(Records supplied begins)

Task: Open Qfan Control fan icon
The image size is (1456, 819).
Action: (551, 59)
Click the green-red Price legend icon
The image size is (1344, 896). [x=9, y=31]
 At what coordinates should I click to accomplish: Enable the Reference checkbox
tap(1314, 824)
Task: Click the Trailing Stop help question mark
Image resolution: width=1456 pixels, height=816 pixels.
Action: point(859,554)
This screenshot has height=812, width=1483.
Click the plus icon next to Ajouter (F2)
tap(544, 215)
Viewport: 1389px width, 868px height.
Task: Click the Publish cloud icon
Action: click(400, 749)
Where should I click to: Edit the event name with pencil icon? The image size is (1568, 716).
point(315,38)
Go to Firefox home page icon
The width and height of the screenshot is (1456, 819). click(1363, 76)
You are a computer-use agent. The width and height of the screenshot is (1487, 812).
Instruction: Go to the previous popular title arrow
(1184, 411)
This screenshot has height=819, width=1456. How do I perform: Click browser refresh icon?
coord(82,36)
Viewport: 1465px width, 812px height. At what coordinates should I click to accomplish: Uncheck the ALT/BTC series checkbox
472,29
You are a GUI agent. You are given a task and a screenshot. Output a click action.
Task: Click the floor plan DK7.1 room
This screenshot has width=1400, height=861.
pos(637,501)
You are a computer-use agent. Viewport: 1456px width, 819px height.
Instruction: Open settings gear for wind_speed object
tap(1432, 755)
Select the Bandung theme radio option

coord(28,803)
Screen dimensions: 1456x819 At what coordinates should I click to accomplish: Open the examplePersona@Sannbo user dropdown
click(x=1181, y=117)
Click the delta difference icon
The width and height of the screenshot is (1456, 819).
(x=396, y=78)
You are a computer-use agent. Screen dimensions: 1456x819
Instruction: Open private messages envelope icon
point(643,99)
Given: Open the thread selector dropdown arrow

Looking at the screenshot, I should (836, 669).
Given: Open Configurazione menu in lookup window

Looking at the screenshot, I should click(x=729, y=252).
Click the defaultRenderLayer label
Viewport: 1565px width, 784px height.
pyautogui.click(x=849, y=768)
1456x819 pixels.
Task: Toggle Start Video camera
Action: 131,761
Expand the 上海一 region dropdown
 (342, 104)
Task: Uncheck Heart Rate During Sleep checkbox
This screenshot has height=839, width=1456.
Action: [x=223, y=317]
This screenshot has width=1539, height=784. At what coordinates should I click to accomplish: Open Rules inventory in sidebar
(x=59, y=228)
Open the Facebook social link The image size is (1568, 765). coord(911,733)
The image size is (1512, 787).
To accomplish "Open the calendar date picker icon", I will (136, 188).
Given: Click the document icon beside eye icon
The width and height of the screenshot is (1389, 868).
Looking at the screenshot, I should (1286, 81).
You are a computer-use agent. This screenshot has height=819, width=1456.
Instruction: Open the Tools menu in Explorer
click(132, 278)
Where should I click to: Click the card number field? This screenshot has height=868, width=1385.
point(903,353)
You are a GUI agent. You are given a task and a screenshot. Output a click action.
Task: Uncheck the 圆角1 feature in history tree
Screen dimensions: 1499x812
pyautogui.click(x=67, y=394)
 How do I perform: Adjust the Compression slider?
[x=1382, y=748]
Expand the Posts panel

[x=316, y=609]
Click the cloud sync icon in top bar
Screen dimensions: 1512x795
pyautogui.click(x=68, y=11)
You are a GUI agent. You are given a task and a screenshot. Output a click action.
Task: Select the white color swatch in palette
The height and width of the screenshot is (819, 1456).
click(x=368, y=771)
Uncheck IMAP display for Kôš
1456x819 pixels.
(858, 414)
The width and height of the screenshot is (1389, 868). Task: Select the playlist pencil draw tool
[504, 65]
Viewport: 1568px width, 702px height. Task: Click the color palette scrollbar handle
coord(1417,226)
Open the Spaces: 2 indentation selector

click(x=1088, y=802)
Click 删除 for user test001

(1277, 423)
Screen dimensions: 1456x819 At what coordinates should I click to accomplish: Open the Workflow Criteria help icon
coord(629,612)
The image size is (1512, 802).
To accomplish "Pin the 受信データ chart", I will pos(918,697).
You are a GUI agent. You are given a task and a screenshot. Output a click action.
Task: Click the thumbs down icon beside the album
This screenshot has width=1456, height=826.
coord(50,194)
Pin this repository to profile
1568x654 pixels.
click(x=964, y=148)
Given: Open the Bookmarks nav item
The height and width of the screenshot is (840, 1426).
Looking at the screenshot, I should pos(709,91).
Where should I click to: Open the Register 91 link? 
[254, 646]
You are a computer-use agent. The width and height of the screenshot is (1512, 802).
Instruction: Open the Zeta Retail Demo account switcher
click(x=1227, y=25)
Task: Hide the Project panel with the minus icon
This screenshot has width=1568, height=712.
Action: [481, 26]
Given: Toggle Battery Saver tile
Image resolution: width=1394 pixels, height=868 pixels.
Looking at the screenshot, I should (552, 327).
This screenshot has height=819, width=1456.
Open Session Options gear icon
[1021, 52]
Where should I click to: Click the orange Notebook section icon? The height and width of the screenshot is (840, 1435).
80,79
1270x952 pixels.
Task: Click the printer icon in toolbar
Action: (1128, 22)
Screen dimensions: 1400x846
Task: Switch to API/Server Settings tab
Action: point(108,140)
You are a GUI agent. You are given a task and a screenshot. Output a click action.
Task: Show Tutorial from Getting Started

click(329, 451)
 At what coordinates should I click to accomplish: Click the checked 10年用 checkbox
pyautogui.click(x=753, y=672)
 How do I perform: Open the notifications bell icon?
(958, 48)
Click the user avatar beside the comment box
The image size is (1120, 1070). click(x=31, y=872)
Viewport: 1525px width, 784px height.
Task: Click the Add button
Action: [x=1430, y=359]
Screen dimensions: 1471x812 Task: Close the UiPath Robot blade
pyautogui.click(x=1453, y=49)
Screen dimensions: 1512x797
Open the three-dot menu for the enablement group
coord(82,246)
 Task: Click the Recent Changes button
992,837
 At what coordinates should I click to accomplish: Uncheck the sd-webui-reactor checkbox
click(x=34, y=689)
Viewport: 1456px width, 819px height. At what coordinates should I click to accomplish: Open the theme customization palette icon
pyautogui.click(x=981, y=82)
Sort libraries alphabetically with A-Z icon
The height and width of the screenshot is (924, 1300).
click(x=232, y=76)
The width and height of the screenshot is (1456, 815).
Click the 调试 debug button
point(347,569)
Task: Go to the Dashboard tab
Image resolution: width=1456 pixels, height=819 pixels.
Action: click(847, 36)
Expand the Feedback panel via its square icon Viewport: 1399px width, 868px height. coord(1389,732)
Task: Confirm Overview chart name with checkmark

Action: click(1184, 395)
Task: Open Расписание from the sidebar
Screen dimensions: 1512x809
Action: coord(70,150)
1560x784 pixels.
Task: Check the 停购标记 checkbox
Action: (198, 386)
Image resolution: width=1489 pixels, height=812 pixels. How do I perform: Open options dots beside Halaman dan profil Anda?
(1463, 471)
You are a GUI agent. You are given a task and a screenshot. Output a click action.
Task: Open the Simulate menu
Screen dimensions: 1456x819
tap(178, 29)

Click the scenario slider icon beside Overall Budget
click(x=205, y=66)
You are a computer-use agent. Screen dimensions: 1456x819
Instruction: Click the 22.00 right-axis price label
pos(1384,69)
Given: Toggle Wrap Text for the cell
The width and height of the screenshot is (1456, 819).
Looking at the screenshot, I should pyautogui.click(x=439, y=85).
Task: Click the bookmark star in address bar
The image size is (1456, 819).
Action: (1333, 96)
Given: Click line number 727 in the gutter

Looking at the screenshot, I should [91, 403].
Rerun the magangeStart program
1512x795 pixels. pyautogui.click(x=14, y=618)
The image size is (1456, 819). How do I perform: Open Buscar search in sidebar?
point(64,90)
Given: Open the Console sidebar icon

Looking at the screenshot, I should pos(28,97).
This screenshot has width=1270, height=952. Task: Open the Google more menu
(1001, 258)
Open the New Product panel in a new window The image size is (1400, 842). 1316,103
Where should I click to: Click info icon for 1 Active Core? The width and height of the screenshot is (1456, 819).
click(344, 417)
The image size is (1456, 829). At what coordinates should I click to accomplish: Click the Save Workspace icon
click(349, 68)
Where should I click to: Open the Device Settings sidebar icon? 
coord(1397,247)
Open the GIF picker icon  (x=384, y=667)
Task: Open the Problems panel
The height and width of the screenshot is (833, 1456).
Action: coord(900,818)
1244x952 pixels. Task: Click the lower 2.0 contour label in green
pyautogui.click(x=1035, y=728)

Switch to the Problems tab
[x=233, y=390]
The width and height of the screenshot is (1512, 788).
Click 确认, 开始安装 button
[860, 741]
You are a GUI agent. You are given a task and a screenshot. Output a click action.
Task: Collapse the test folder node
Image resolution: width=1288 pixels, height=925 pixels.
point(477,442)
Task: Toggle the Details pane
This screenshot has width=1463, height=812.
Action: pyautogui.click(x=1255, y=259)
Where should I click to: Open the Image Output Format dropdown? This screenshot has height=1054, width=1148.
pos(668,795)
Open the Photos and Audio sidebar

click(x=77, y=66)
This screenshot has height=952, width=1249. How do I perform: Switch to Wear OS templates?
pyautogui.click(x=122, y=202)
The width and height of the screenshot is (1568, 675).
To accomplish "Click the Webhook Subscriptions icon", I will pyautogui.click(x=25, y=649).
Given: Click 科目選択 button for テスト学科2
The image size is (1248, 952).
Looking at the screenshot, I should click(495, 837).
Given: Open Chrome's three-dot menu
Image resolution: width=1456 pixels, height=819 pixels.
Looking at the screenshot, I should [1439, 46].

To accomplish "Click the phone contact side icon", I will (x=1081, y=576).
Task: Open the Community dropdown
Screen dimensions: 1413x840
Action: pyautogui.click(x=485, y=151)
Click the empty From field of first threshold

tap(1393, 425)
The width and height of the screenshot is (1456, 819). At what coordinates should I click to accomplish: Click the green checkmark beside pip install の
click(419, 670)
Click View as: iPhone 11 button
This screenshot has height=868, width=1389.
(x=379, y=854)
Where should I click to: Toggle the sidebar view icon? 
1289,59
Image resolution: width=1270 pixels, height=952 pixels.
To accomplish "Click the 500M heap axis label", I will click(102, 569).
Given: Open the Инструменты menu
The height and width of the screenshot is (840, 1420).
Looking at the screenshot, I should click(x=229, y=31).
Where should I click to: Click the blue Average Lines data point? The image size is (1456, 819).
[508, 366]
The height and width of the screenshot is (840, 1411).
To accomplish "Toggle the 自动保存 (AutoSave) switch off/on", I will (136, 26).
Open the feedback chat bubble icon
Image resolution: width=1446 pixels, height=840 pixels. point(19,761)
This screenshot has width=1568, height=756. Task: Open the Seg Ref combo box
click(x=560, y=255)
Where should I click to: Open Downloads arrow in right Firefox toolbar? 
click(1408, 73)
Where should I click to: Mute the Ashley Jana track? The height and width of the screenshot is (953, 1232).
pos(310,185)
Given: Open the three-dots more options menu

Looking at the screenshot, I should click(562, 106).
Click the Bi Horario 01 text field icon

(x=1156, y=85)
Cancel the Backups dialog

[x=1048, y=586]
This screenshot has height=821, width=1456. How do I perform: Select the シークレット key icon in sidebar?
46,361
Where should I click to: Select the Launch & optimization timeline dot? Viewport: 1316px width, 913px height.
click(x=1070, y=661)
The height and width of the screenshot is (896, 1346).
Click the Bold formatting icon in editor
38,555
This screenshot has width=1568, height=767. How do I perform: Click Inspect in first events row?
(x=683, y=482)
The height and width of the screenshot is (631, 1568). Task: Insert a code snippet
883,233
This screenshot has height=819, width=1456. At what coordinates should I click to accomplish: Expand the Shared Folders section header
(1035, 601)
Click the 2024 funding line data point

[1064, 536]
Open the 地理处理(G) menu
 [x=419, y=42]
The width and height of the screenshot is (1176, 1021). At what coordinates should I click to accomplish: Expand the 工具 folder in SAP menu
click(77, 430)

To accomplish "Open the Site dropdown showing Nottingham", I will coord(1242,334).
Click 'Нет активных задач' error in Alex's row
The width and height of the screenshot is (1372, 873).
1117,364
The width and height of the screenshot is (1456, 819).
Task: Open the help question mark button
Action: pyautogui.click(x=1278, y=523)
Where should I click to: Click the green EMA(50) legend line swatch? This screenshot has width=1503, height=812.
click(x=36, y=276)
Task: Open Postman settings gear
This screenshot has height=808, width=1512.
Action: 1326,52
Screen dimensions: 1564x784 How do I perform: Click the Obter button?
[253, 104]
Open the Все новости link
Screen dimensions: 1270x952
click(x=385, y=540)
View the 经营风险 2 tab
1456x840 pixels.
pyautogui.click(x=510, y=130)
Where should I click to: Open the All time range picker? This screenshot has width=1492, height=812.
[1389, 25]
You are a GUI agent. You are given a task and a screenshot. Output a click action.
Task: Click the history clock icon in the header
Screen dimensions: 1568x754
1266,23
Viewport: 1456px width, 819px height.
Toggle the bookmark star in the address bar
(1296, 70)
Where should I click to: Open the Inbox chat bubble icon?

(Records supplied ends)

The lines to copy are those in the records above containing the word "computer".

You are a computer-use agent. The width and height of the screenshot is (1487, 812).
You are a computer-use agent. Viewport: 1456px width, 819px height.
You are a computer-use agent. Screen dimensions: 1456x819
You are a computer-use agent. This screenshot has height=819, width=1456.
You are a computer-use agent. The width and height of the screenshot is (1512, 802).
You are a computer-use agent. Screen dimensions: 1456x819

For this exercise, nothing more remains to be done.